Cellini has set up an immense foundry. The tension is at its peak. To fight his fears, Ascanio laughs and sings. Cellini feels the eyes of Rome upon him and wishes he could live the simple life of a shepherd, free from the worries and pressure that an artist has to go through to please his benefactors. But there is not much time for daydreaming. Ascanio and Cellini are rallying workmen to prepare bronze for the casting. Accompanied by swordsmen, Fieramosca enters. Under the pretext of asking satisfaction from Cellini and provoking him to a duel outside, he plans to take advantage of the sculptor’s absence to bribe the workers against their master. The moment is favourable because the workers, dissatisfied with their low wages, just went on strike. But Teresa turns the plan to Cellini’s advantage and the workers turn on Fieramosca, thinking that he killed their master. To their surprise, Cellini returns and orders the workmen to dress Fieramosca in an apron and put him to work. Fieramosca happily submits to this punishment.

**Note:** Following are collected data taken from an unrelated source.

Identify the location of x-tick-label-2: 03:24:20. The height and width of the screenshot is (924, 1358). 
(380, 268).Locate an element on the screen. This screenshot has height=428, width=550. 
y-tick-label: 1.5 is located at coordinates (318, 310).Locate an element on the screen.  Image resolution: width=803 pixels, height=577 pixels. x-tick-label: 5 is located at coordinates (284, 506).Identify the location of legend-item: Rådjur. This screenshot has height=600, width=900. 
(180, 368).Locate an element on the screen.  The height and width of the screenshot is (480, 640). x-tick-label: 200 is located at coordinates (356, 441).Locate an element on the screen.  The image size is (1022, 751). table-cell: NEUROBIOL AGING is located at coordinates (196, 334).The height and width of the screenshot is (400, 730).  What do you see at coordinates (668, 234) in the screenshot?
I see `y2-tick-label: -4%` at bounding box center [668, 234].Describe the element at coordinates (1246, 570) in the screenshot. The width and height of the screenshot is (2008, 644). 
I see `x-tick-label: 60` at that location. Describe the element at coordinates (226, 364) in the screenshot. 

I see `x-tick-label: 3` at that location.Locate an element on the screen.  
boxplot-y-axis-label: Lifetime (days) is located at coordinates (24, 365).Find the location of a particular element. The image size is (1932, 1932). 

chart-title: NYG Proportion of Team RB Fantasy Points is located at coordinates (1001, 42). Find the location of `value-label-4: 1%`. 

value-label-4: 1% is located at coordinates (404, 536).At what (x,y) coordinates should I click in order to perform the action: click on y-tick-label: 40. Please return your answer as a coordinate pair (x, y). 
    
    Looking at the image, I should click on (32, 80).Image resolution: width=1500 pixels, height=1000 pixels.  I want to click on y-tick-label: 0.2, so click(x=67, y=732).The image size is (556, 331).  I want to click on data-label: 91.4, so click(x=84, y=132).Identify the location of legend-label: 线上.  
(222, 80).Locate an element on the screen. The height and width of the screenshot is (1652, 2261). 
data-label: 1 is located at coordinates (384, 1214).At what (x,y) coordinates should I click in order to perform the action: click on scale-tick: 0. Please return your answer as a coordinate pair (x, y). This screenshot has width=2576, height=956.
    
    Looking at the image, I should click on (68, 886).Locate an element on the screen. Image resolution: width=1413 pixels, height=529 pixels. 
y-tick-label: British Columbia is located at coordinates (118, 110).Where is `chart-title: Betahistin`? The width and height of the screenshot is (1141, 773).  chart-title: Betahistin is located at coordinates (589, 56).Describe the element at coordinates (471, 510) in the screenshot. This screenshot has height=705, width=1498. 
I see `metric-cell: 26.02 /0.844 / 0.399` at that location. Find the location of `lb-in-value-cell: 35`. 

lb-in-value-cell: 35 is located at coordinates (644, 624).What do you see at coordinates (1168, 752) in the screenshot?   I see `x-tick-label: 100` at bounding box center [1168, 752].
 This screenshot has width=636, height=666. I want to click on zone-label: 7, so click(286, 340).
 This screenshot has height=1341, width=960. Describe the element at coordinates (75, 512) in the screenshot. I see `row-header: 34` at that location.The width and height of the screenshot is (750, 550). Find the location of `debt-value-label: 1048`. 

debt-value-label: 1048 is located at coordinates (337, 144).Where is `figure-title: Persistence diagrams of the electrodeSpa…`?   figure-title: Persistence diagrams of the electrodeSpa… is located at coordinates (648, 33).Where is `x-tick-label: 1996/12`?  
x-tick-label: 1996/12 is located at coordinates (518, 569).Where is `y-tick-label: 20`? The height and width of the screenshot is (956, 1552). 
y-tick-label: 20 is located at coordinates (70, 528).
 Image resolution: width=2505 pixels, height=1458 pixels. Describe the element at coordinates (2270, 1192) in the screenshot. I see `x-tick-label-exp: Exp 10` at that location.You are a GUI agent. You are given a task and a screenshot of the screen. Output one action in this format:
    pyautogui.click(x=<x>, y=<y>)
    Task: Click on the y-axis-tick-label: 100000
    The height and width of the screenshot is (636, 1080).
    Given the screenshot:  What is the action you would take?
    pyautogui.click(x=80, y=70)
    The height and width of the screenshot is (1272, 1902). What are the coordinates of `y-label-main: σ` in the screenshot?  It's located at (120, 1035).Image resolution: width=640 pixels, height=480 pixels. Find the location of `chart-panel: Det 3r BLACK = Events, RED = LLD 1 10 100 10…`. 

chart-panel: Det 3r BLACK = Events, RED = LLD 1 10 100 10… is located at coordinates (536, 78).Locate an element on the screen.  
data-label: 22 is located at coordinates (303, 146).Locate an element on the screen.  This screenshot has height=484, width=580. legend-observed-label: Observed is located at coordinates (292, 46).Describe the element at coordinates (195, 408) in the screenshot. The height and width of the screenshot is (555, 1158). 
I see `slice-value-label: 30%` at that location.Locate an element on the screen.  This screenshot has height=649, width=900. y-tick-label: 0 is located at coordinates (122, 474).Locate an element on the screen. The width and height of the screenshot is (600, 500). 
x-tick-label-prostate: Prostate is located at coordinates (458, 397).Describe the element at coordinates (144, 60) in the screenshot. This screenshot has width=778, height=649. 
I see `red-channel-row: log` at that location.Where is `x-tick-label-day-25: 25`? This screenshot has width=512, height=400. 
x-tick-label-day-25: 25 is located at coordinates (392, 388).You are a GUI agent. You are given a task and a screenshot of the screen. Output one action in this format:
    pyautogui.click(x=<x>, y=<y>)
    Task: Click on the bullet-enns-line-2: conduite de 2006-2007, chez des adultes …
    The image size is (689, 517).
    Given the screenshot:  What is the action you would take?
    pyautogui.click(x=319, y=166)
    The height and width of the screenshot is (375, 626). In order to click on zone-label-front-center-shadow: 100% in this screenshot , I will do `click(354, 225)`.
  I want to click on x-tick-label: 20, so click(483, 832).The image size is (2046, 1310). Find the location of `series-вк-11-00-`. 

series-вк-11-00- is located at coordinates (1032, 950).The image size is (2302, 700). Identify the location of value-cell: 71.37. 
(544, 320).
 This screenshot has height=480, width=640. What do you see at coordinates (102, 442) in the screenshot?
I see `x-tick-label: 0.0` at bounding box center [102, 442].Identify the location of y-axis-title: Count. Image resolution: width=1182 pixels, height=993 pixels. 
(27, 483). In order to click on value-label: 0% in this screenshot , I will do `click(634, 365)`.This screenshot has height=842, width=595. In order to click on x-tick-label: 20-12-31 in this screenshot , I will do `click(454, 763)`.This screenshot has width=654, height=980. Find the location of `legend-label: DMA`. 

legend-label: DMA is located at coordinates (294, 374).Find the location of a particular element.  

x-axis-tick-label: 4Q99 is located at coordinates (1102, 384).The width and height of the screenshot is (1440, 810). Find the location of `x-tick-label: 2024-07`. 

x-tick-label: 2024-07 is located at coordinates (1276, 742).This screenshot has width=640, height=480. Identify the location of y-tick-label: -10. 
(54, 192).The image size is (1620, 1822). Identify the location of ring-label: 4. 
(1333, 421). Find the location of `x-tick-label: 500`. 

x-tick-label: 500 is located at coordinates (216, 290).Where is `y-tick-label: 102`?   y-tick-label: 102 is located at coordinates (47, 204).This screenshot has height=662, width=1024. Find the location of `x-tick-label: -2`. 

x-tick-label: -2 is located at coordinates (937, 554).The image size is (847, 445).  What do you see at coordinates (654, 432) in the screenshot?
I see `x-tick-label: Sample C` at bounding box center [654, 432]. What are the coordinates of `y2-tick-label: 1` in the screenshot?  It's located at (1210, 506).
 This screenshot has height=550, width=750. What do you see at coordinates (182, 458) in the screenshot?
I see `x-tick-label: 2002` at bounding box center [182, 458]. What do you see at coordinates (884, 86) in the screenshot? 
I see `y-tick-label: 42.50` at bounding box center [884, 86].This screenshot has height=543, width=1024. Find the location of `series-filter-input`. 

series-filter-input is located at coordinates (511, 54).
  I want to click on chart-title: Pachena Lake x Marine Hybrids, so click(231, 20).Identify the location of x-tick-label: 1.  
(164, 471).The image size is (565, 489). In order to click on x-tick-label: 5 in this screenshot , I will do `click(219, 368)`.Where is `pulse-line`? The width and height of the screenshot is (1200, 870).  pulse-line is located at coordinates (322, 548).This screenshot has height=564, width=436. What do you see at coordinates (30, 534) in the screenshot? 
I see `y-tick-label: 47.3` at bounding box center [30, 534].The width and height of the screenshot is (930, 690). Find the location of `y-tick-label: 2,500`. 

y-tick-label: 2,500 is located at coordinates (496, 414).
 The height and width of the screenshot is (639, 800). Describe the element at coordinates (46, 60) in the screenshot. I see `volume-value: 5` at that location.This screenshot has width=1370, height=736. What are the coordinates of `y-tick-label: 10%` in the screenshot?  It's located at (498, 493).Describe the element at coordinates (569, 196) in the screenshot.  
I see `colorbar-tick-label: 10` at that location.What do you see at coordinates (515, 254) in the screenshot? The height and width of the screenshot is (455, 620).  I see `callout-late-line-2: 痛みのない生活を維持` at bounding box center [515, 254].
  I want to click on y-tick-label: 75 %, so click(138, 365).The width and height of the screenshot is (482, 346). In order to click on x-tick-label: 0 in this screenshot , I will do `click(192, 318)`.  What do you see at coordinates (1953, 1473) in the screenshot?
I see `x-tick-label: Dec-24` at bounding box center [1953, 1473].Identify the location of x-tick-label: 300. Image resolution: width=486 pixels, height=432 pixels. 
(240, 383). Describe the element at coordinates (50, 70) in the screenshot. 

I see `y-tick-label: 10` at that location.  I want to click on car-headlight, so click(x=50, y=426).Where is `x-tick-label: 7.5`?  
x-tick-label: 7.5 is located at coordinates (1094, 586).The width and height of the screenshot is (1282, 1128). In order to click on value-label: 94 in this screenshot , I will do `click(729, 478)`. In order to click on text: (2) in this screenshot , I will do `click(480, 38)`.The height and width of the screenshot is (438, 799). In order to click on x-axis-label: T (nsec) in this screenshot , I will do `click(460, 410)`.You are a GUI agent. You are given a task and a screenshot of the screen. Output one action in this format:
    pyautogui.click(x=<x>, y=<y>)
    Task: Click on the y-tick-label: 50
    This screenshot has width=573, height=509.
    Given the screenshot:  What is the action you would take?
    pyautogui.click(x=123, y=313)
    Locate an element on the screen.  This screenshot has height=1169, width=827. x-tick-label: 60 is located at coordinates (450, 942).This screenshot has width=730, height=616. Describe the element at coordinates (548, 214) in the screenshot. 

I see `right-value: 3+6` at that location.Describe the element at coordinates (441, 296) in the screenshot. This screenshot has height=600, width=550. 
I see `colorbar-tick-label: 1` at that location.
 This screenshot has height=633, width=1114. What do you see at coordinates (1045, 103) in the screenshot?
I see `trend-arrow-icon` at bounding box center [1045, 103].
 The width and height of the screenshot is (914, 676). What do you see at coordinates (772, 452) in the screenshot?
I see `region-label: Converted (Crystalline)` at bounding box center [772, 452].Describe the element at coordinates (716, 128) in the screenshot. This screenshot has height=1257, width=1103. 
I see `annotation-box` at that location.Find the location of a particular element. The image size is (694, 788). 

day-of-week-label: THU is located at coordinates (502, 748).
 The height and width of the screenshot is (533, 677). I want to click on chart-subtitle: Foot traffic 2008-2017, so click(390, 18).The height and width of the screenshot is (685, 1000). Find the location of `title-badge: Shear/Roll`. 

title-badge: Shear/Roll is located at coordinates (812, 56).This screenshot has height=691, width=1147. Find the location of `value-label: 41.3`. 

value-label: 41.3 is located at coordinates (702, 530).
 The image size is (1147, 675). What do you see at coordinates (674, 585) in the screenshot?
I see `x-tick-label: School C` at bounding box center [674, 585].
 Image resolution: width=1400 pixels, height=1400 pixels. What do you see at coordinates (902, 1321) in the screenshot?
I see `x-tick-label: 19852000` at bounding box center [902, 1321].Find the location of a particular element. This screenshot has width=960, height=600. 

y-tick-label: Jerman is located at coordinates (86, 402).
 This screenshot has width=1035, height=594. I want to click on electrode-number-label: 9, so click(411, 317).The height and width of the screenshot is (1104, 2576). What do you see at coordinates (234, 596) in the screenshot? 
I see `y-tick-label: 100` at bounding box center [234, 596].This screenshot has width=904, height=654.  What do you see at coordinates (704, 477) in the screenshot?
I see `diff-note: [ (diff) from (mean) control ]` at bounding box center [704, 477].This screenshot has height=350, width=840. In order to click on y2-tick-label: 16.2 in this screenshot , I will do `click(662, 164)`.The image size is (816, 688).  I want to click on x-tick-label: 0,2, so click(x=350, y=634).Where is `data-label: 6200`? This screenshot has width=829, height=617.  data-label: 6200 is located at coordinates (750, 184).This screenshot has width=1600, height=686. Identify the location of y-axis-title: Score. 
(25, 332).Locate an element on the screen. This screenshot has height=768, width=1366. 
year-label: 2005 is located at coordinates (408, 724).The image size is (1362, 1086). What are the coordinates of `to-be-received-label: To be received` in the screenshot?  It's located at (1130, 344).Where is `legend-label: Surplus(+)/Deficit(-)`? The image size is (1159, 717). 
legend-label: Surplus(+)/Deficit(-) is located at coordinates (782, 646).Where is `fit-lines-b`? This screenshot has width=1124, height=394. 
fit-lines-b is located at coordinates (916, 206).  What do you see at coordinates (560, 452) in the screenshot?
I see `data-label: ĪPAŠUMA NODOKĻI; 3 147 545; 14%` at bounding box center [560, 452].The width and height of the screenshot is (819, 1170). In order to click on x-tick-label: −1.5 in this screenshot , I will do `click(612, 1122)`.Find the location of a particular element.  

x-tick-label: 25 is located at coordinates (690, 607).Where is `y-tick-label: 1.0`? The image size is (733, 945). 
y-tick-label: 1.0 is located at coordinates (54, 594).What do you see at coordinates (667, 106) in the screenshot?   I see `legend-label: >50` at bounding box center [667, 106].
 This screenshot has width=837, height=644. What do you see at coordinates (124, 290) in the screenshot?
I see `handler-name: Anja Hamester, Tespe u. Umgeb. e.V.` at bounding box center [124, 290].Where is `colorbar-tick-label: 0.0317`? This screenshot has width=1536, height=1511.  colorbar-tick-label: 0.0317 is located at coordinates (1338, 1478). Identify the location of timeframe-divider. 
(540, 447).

The Pope and Balducci come to watch the casting; both are sceptical about the success. Fieramosca bursts in asking for more metal saying there is not enough to complete the job. In a creative inspiration, Cellini orders his apprentices to sacrifice all his previous works – statues and jewels – in order to save the casting. The workers redouble their efforts, but the overloaded crucible explodes. For a moment, it seems all is lost. Then the bronze begins to flow.
The casting is successful. Fieramosca is overcome by emotion and embraces his rival, Balducci suddenly changes his mind and willingly hands Teresa to Cellini, and the Pope pardons Cellini. Art has triumphed and everyone sings its praise.